Next, links between W4 accuracy of child development knowledge and W6 study outcomes also varied by adolescents’ nativity status, such that W4 accuracy of child development knowledge was positively associated with W6 endorsement of socio-emotional readiness for kindergarten among U.S.-born adolescents (B = .75, SE = .31, p = .01) but negatively associated and not significant among Mexico-born adolescents (B = −.66, SE = .41, p = .11); further, W4 accuracy of child development knowledge was negatively associated with W6 cognitive stimulation in the home among Mexico-born adolescents (B = −3.35, SE = 1.62, p = .04) but positively associated and not significant among U.S.-born adolescents (B = .90, SE = 1.41, p = .52); W4 accuracy of child development knowledge was positively associated with W6 literacy enjoyment among U.S.-born adolescents (B = 1.06, SE = .30, p < .001), but not significant among Mexico-born adolescents (B = 0.05, SE = .36, p = .89); last, W4 accuracy of child development knowledge was negatively associated with W6 provision of emotional support in the home among Mexico-born adolescents (B = −2.01, SE = 1.08, p = .06) and positively associated among U.S.-born adolescents (B = 1.77, SE = 1.05, p = .09), albeit trending significance across groups, consistent with bivariate associations (r boys = −.06, p = .57; r girls = −.17, p = .18). Additionally, adolescents’ nativity moderated associations between W4 parenting efficacy and W6 cognitive stimulation in the home, such that W4 parenting efficacy was positively linked with W6 cognitive stimulation among U.S.-born adolescents (B = 0.04, SE = .01, p = .003), but negatively and marginally associated among Mexico-born adolescents (B = −0.02, SE = .01, p = .08).

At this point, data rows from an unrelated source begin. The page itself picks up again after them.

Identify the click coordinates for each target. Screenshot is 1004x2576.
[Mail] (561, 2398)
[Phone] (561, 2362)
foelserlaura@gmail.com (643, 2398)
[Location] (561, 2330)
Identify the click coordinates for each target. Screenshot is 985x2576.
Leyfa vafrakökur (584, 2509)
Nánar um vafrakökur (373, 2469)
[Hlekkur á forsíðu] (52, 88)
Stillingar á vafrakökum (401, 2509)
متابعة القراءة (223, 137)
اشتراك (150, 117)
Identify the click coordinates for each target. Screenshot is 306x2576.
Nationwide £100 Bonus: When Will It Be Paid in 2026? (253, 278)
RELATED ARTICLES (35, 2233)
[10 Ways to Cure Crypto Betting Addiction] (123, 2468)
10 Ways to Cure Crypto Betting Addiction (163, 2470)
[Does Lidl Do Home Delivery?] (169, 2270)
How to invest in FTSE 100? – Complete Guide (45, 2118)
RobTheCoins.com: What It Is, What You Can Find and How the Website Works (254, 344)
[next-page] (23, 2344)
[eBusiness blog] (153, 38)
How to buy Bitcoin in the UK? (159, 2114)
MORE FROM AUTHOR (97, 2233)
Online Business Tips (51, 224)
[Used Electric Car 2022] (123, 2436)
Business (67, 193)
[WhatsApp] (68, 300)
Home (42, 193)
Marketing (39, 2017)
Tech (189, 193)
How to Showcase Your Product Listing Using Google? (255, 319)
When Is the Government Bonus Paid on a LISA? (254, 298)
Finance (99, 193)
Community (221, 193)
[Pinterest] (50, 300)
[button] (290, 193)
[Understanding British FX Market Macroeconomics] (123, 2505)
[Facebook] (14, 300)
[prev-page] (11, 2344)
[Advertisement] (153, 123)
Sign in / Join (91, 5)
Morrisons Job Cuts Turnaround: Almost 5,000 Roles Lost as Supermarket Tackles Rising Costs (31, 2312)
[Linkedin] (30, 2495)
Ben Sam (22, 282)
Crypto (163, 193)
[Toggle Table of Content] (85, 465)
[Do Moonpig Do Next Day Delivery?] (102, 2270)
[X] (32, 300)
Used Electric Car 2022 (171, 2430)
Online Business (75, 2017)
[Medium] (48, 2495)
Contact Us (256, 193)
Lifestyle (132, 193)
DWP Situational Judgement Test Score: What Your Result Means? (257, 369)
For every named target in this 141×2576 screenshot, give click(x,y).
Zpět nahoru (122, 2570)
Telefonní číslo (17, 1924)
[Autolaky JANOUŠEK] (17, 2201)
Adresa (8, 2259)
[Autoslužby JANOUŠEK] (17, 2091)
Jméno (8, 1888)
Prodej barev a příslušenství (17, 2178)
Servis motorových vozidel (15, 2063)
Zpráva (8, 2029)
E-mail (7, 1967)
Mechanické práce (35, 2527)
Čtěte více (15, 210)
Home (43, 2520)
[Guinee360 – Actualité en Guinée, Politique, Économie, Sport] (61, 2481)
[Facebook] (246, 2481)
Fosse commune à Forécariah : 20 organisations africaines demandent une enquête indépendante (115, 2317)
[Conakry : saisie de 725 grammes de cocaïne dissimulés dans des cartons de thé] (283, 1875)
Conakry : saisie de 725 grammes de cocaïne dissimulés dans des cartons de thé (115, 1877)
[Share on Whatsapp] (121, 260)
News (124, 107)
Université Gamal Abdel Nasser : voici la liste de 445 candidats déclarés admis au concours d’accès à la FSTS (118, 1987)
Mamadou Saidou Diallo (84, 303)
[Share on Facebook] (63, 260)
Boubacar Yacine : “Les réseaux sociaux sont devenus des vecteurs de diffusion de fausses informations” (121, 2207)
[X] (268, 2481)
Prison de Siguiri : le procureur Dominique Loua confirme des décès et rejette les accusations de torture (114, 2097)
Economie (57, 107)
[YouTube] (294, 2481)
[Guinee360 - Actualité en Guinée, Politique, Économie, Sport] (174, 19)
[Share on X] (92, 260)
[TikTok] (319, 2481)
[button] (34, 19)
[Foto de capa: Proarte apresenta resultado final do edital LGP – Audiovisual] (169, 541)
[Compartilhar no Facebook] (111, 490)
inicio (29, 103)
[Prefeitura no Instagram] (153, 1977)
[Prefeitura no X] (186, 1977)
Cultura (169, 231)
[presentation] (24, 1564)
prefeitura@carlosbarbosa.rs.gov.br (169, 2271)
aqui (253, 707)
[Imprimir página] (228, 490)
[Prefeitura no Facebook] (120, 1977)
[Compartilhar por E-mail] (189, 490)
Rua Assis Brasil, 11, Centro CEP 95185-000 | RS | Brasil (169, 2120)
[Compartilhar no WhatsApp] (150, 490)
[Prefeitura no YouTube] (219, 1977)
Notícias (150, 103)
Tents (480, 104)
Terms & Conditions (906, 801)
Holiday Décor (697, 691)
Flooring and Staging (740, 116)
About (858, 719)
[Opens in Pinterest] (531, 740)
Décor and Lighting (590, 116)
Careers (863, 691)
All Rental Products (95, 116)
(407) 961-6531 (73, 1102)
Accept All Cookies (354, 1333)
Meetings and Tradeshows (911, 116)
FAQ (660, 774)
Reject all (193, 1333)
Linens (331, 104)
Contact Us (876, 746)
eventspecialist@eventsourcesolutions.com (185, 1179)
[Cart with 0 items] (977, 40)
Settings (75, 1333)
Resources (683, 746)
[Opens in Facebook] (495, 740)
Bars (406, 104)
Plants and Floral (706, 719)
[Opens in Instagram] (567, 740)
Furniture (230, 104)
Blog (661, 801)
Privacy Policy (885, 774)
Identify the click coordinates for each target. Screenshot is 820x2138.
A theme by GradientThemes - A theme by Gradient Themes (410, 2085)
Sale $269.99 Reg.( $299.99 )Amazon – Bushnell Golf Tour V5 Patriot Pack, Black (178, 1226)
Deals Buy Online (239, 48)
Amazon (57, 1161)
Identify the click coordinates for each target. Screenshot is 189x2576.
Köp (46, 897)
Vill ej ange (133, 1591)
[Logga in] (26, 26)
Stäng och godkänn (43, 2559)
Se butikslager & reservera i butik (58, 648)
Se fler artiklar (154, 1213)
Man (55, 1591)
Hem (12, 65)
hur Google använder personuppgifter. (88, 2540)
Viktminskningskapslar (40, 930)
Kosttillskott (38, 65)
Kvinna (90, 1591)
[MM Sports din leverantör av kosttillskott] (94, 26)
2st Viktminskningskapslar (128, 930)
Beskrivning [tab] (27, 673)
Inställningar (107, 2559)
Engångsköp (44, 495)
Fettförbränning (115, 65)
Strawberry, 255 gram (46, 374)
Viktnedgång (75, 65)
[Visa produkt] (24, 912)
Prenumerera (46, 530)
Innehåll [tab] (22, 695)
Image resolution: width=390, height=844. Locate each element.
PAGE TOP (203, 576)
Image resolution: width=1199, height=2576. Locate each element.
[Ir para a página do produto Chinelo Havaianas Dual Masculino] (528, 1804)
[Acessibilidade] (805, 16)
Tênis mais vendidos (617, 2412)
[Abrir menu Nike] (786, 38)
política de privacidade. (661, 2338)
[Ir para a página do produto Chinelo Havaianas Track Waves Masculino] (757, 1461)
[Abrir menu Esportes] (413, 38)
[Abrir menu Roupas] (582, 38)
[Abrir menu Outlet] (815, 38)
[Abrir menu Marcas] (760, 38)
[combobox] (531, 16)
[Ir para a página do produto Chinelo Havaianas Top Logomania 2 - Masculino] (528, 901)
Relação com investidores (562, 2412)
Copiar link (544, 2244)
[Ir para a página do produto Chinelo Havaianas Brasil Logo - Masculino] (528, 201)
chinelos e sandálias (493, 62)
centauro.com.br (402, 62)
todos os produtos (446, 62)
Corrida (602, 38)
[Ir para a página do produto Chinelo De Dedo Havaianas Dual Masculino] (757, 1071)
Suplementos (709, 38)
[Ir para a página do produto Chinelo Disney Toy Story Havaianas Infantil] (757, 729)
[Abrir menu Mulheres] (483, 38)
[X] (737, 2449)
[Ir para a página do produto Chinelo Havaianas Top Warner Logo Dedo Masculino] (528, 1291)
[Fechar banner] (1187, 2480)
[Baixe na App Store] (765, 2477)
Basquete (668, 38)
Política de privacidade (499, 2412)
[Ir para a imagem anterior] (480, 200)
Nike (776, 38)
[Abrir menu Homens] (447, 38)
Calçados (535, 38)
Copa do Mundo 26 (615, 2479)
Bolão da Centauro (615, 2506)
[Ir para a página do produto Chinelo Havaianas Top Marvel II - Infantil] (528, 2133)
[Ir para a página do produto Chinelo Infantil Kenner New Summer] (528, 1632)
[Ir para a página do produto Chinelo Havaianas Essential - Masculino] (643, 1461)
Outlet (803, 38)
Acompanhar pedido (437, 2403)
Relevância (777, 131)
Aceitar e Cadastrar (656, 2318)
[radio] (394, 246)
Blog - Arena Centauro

Regarding sources of stress, adolescents’ nativity status moderated associations such that W4 economic hardship was positively linked with W5 parenting hassles (B = 1.47, SE = .45, p = .001) among U.S.-born adolescents, but negative and not significant among Mexico-born adolescents (B = −.42, SE = .61, p = .49). Next, W4 coparenting conflict with biological fathers was positively linked to W5 parenting hassles among U.S.-born adolescents (B = 2.16, SE = 1.01, p = .03), yet negatively associated and not significant among Mexico-born adolescents (B = −1.95, SE = 1.84, p = .29). Further, W4 coparenting conflict with grandmothers was positively linked to W5 parenting hassles among Mexico-born adolescents (B = 6.34, SE = 1.79, p < .001), yet not significant among U.S.-born adolescents (B = 1.61, SE = 1.24, p = .20). Finally, adolescents’ nativity status also moderated links between W5 parenting hassles and W6 endorsements of socio-emotional readiness and W6 academic readiness for kindergarten. Specifically, the association between W5 parenting hassles and W6 socio-emotional readiness was negative among U.S-born adolescents (B = −.02, SE = .005, p < .001) and this path was not significant among Mexico-born adolescents (B = .00, SE = .006, p = .96). Finally, W5 parenting hassles was negatively linked with W6 academic readiness among U.S.-born adolescents (B = −.02, SE = .006, p = .001) and not significant among Mexico -born adolescents (B = .00, SE = .008, p = .95). All other key study associations did not differ significantly by adolescent mothers’ nativity status (i.e., ΔCFI was less than .01 and adjusted chi-square difference tests were not significant). The final partially constrained model demonstrated good model fit [χ2 (df = 89) = 92.10, p = .39; CFI = 0.99; RMSEA = .02 (.00-.06), SRMR = .06].

Discussion

Guided by conceptual frameworks on the factors that inform Latinx adolescent mothers’ parenting (Contreras et al., 2002) and parents’ academic socialization efforts (Taylor et al., 2004), the current study examined Mexican-origin adolescent mothers’ beliefs and practices concerning children’s kindergarten readiness. As expected and consistent with theoretical notions on the determinants of parenting among Latinx adolescent mothers which stress the importance of mothers’ individual characteristics and assets and sources of stress as they inform their parenting (Belsky, 1984; Contreras et al., 2002), Mexican-origin adolescent mothers’ educational assets, self-efficacy, and knowledge of children’s development were positively linked to their beliefs and practices concerning children’s kindergarten readiness, whereas stressors (i.e., economic hardship and coparenting conflict) were negatively related to their academic socialization of their young children. Furthermore, supporting theoretical notions that conceptualize parenting hassles as a mediator linking determinants to parenting (Belsky et al., 1995), mothers’ experiences of daily parenting hassles emerged as a mediator in the link between economic hardship, coparenting conflict, and parental self-efficacy with their academic socialization. These findings have implications for programs to targeting adolescent mothers’ academic socialization toward the benefit of their offspring’s successful kindergarten transition.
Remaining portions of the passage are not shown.